Anyone out there have a slimmed down kernel config for this unit?  I've been whittling down my kernel with various amounts of success and failure, so just curious if someone has already done this!

Thanks!

```

00:00.0 Host bridge: Intel Corporation Core Processor DRAM Controller (rev 02)

00:02.0 VGA compatible controller: Intel Corporation Core Processor Integrated Graphics Controller (rev 02)

00:16.0 Communication controller: Intel Corporation 5 Series/3400 Series Chipset HECI Controller (rev 06)
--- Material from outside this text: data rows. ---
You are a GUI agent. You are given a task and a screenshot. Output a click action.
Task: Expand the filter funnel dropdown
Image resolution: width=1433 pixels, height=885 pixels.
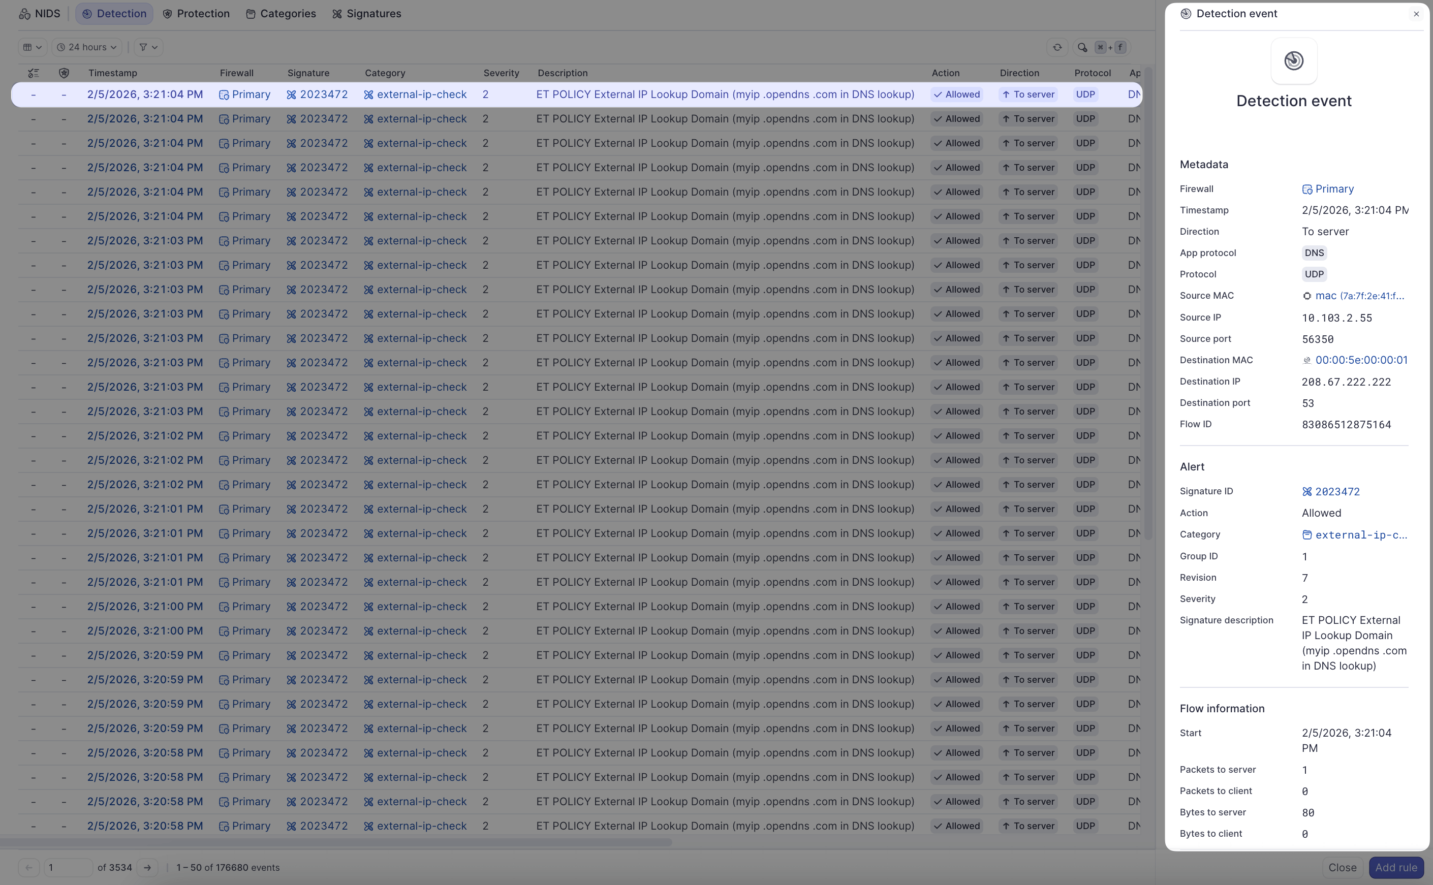[148, 47]
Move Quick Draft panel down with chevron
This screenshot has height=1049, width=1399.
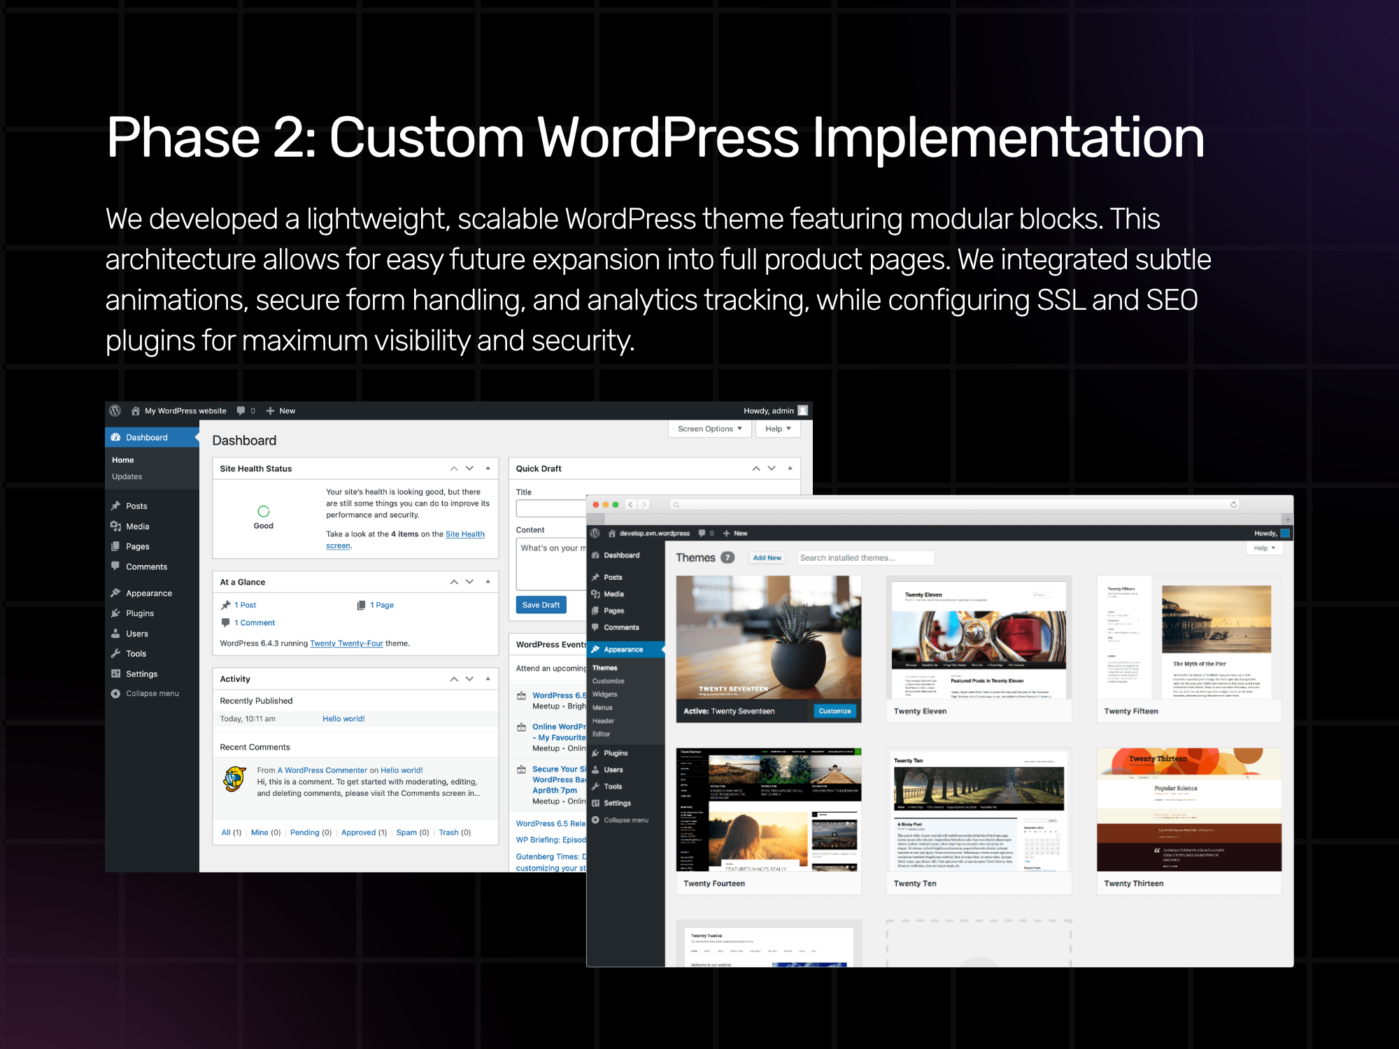coord(772,469)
00:16.3 Serial controller: Intel Corporation 5 Series/3400 Series Chipset KT Controller (rev 06)

00:19.0 Ethernet controller: Intel Corporation 82577LM Gigabit Network Connection (rev 05)

00:1a.0 USB Controller: Intel Corporation 5 Series/3400 Series Chipset USB2 Enhanced Host Controller (rev 05)
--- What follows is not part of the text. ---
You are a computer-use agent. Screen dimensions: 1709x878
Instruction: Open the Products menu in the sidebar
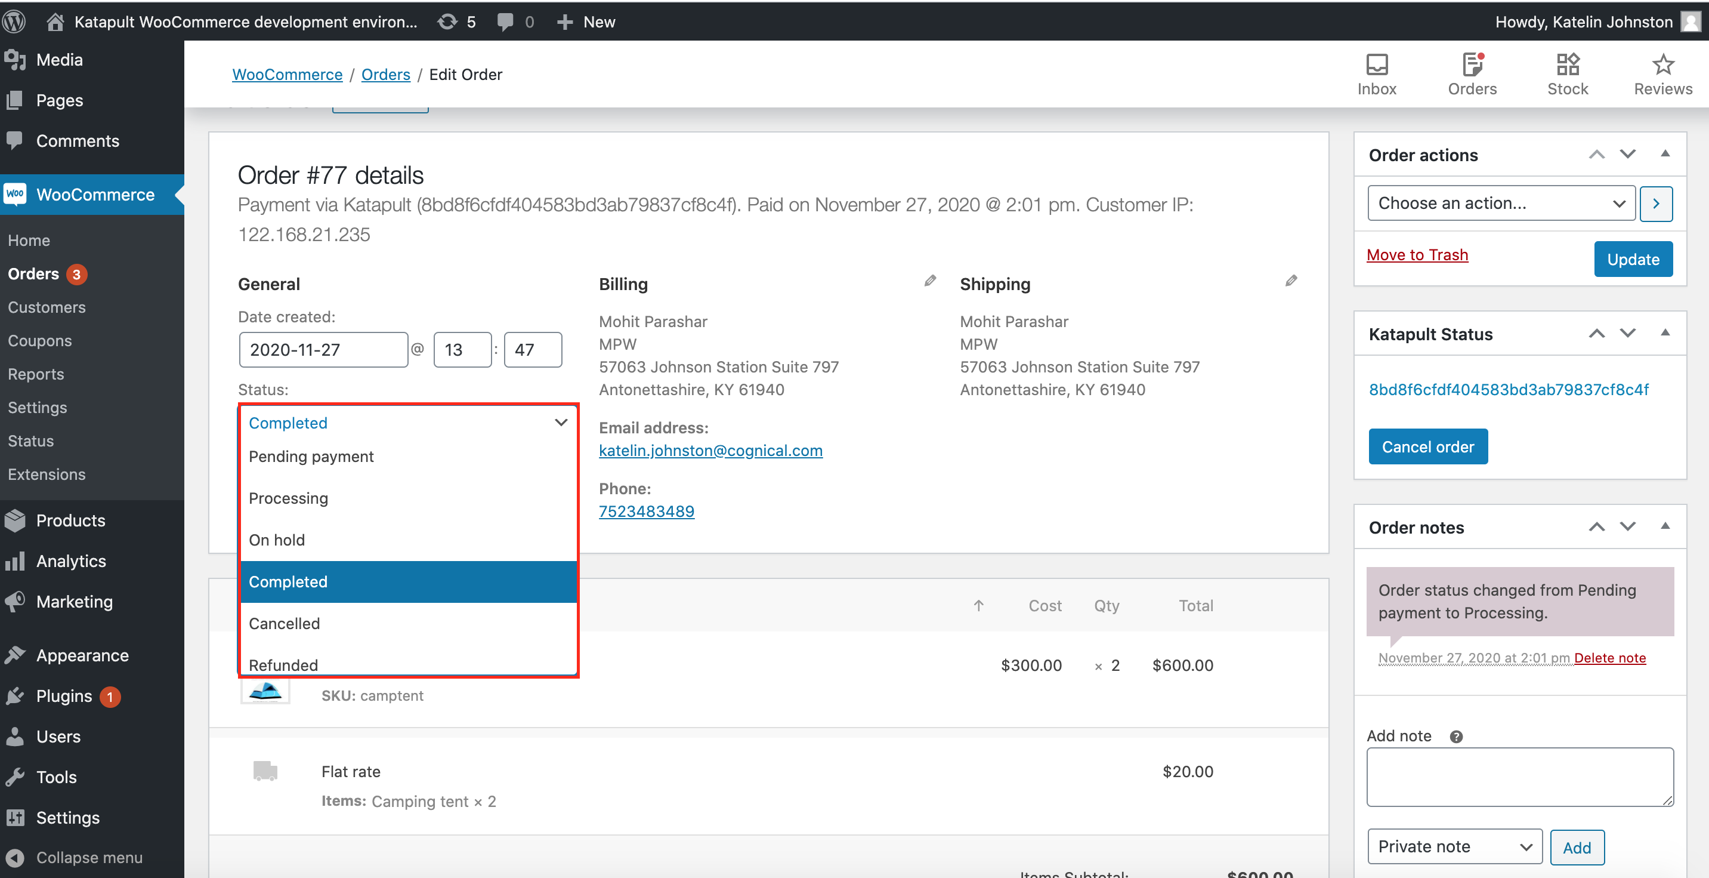pos(70,520)
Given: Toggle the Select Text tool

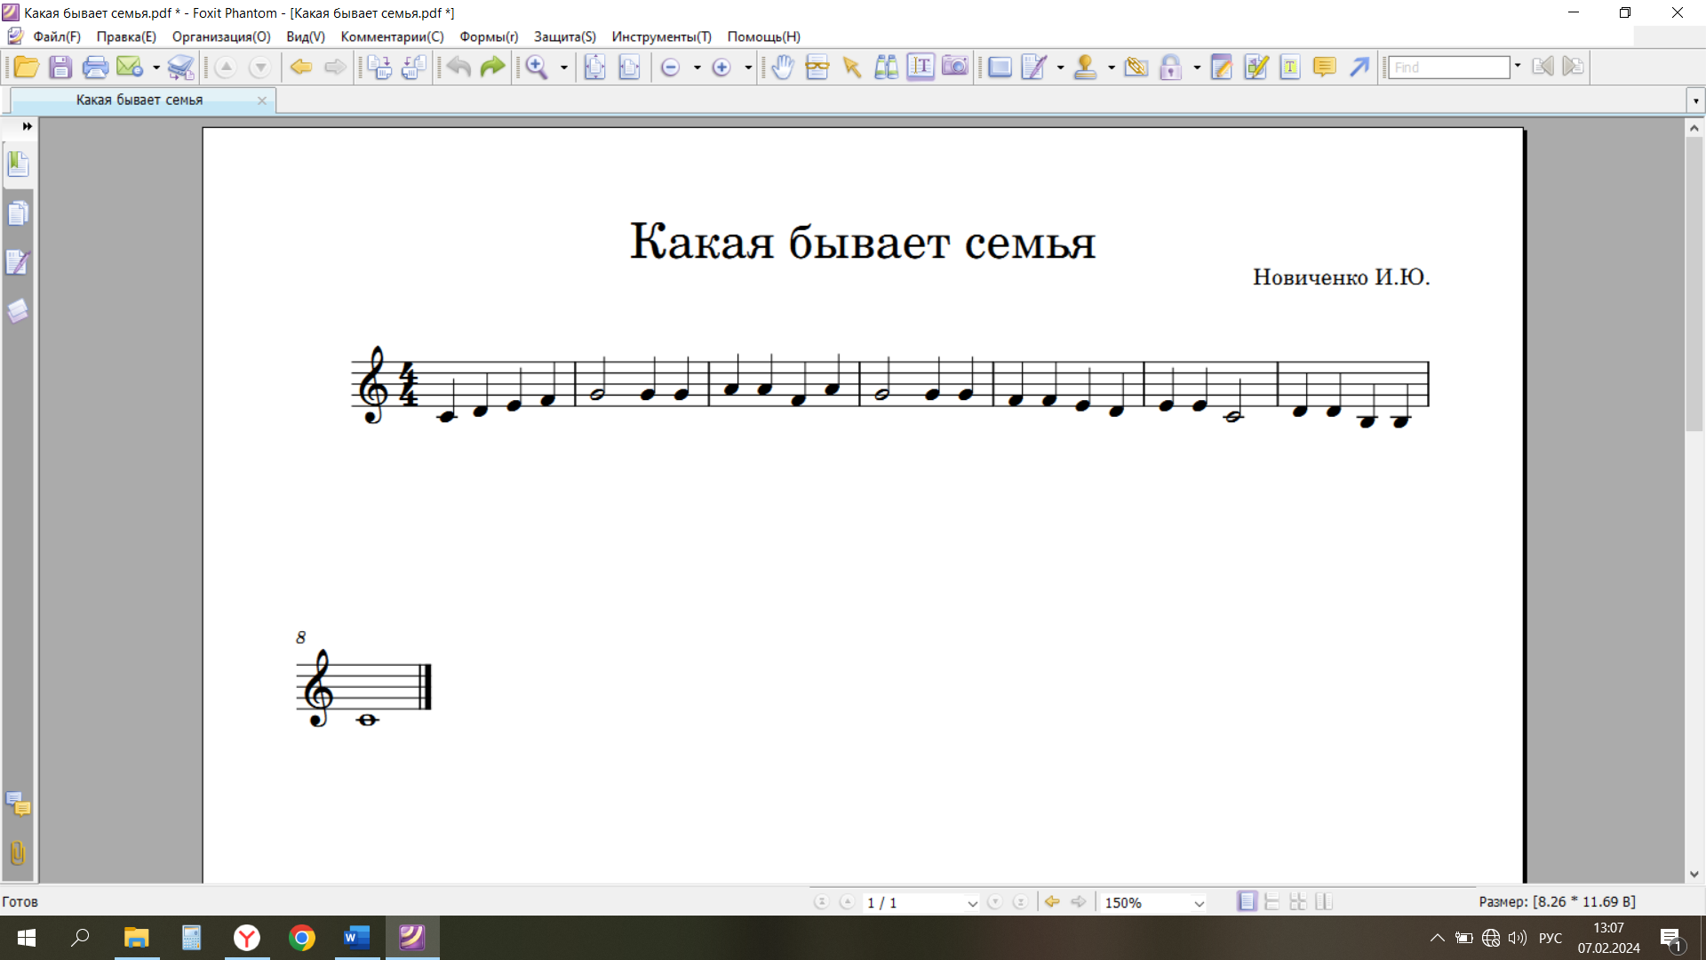Looking at the screenshot, I should pos(921,67).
00:1b.0 Audio device: Intel Corporation Device 3b57 (rev 05)

00:1c.0 PCI bridge: Intel Corporation 5 Series/3400 Series Chipset PCI Express Root Port 1 (rev 05)

00:1c.1 PCI bridge: Intel Corporation 5 Series/3400 Series Chipset PCI Express Root Port 2 (rev 05)

00:1c.2 PCI bridge: Intel Corporation 5 Series/3400 Series Chipset PCI Express Root Port 3 (rev 05)

00:1c.3 PCI bridge: Intel Corporation 5 Series/3400 Series Chipset PCI Express Root Port 4 (rev 05)

00:1d.0 USB Controller: Intel Corporation 5 Series/3400 Series Chipset USB2 Enhanced Host Controller (rev 05)

00:1e.0 PCI bridge: Intel Corporation 82801 Mobile PCI Bridge (rev a5)

00:1f.0 ISA bridge: Intel Corporation 5 Series/3400 Series Chipset LPC Interface Controller (rev 05)

00:1f.2 RAID bus controller: Intel Corporation Mobile 82801 SATA RAID Controller (rev 05)

00:1f.3 SMBus: Intel Corporation 5 Series/3400 Series Chipset SMBus Controller (rev 05)

00:1f.6 Signal processing controller: Intel Corporation 5 Series/3400 Series Chipset Thermal Subsystem (rev 05)

02:00.0 Network controller: Intel Corporation WiFi Link 6000 Series (rev 35)

03:00.0 SD Host controller: Ricoh Co Ltd Device e822 (rev 01)

3f:00.0 Host bridge: Intel Corporation Core Processor QuickPath Architecture Generic Non-core Registers (rev 02)

3f:00.1 Host bridge: Intel Corporation Core Processor QuickPath Architecture System Address Decoder (rev 02)

3f:02.0 Host bridge: Intel Corporation Core Processor QPI Link 0 (rev 02)

3f:02.1 Host bridge: Intel Corporation Core Processor QPI Physical 0 (rev 02)

3f:02.2 Host bridge: Intel Corporation Core Processor Reserved (rev 02)

3f:02.3 Host bridge: Intel Corporation Core Processor Reserved (rev 02)

```

----------

## GES

cach0rr0 master will teach you how to.

----------

## cach0rr0

I still havent updated that video. been meaning to  :Laughing: 

but yeah, the quickest way - snag one of pappy's seeds, paste your lspci -n in the page i have as my first signature link, select disk drivers, filesystem support, network/video/sound drivers, and drivers for anything else you need (e.g. LVM, dmcrypt). No need to enable any of those "im not sure if i need this" options, just cover off the drivers listed in the kmuto page, and you're good.

----------

## __Jackal__

Beautiful.... lightening fast now, but now I am getting some choppy mouse movement.  Mouse pad works fine though.  Maybe its a coincidence and batteries need replacing.

Thanks!!

----------